I have been trying to figure out how to do recursion within an IO monad. I am familiar with doing recursion with pure functions, but have not been able to transfer this knowledge to IO monads.
Recursion with pure functions
I'm comfortable with doing recursion with pure functions such as the foo
function below.
foo (x:y:ys) = foo' x y ++ foo ys
A function with IO [String] output
I made a function like goo
below that does what I need and has an IO output.

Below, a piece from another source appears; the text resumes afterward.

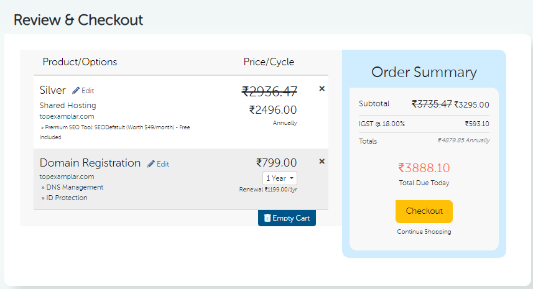Click the Premium SEO Tool option line
The image size is (533, 289).
(x=115, y=127)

goo :: String -> String -> IO [String]
goo xs ys = goo' xs ys
Trying to get recursion inside an IO monad
When I try to do recursion within an IO monad (e.g., a "main" function) I cannot. I've looked up liftM
, replicateM
, and the undo-the-IO <-
operator or function. I want an IO monad like hoo
or hoo'
(apologies for the gibberish that follows).
hoo :: [String] -> IO [String]
hoo (xs:ys:yss) = do
let rs = goo xs ys ++ hoo yss
return rs
or
hoo' :: [String] -> IO [String]
hoo' (xs:ys:yss) = do
rs <- goo xs ys
let gs = rs ++ hoo' yss
return gs
(BTW, in case you are wondering what my project is, I'm writing a Genetic Algorithm program from scratch for a course. My goo
function takes two parents and breeds two offspring, which are returned as an IO because goo
uses a random number generator. What I need to do is to to use a recursive hoo
function to use goo
to breed 20 offspring from a list of 20 parents. The idea I have is to take the first two parents in the list, breed two offspring, take the next two parents on the list, breed another pair of offspring, so on and so forth.)